The festival starts on the Wednesday before Labor Day. A semi trailer of sweetcorn is set in place by the husking machine. By the time the festival is finished, this trailer is emptied an the majority of another one is used too.
These guys are running the husker. This machine is over 60 years old. All replacement parts are hand made. You put the corn in the top here...
...and comes out the bottom here. (It was a machine similar to this that claimed my Grandpa's fingers in Flashback Friday #52, part 2)
The white buckets are dumped onto a table where we brush silk off with brushes.
From the brush table, the corn goes into a large soak tank, where more of the silks come off.
The corn is then dipped out into wire baskets with lids, and taken to the cooler.
When they are needed, the baskets are taken from the cooler and set two at a time at the roaster. A 2x4 is place through the handles so it can be lowered into the boiling water.
Once the corn is removed from the boiling water, the lids are taken off the baskets and the baskets are dumped into the butter basket. The corn is then submerged in melted margarine. The corn is dumped onto the serving table where it is served up to the massive throngs who act as they have never eaten corn before.
This may be the biggest, little festival around. Not only do they have the local talent playing & singing, the have brought in some fairly big name performers as well. Some of the Nashville performers that have been at the festival include Helen Cornelius & Jim Ed Brown, Grandpa Jones, Tom T. Hall, Loretta Lynn, and this year they had John Conlee and Tracy Lawrence.
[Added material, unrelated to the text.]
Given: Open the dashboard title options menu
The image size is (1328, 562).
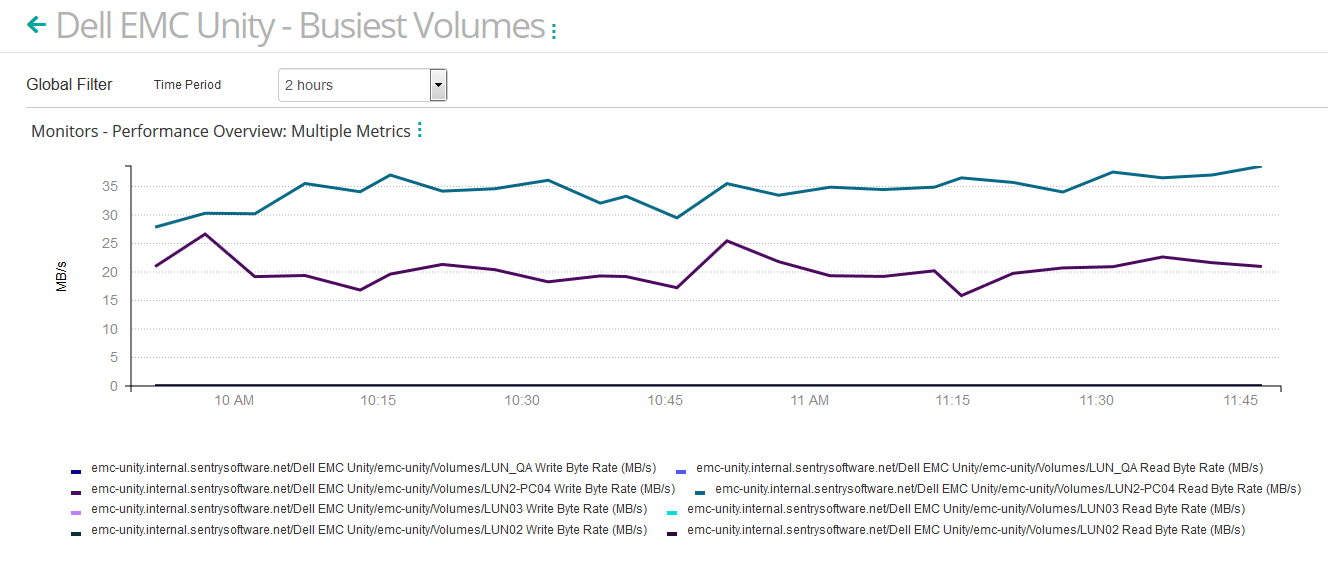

Several years back, I got my five minutes of fame by singing on the big stage with the country comedy group "The Muleskinners". I had written several "corny" songs and would sing them over the microphone at the corn booth. They were delighted with them and invited me to sing one on stage with them. Perhaps in a future post I will introduce the world to the song that I wrote back then.